Заметив мой удивленный взгляд, Леопольд вытер свой большой рот кружевной салфеткой, проговорив:
— Вот, князь, разве этот торт не отражает суть нашей жизни? Мы все в какой-то мере подобны маленьким хрупким сахарным человечкам, которых кто-то когда-нибудь съедает. И лишь немногие задумываются о том, что смерть рано или поздно проглотит каждого из нас.
Не ожидая услышать от него подобное философское измышление, я даже не знал, что и сказать, а виконт продолжал:
— Вы не слышали новостей, князь Андрей? Граф сказал мне после собрания, что от его разведчиков в Вестине получено сообщение, будто бы французы, получив серьезный отпор с нашей стороны возле переправы через Ракитную впервые после своей Аустерлицкой победы, весьма озабочены. Маршал Мюрат понял, что наскоком победить нас не сможет, и потому он не бросил в атаку свою конницу сразу же, опасаясь, что в нашей долине она попадет в ловушку, а попросил Наполеона срочно выделить дополнительные войска, которые сейчас стягиваются к Вестину. К тому же, французы сильно занервничали из-за смерти императора Франца и отмены подписания того предательского мирного договора, который был уже полностью подготовлен в Пресбурге. И теперь враги готовятся к удару на Здешов очень серьезно. Боюсь, что здесь, у стен моего родного города, назревает серьезное сражение, может даже не меньшее, чем при Аустерлице. Темные тучи собираются у горизонта, и, похоже, гроза разразится в самые ближайшие дни.
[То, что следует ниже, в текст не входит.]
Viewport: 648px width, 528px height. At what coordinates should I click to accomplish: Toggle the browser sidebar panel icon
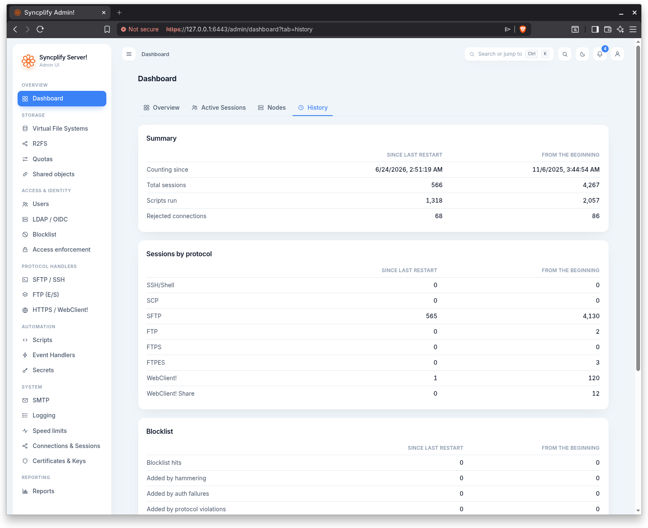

— Французам нужно время, чтобы подтянуть резервы к Вестину. Но, как я понял, сюда выдвигаются и армии наших союзников: князя Шварценберга и эрцгерцога Карла Австрийского, так что еще неизвестно, кому удача улыбнется на этот раз, нам или французам, — сказал я.
Виконт покрутил пальцами свой длинный ус и проговорил:
— Еще тот монах, который пришел на наше собрание, сказал мне, что на днях в деревне у подножия горы родился двухголовый козел. И старики говорят, что это предвестие конца света. А у настоятеля монастыря Моравских братьев недавно было видение, что французы — это черти, а их Наполеон — антихрист. Значит, надо быть готовыми ко всему! И потому я рад, что граф Йозеф и эрцгерцог Фердинанд собирают союзников. Время действовать пришло, и я надеюсь, что вы будете с нами, князь Андрей.
Я кивнул, осознавая, что очень опасная игра уже началась, и я только что сделал свой первый серьезный политический ход, отправив письмо Кутузову с просьбой о помощи моравским мятежникам.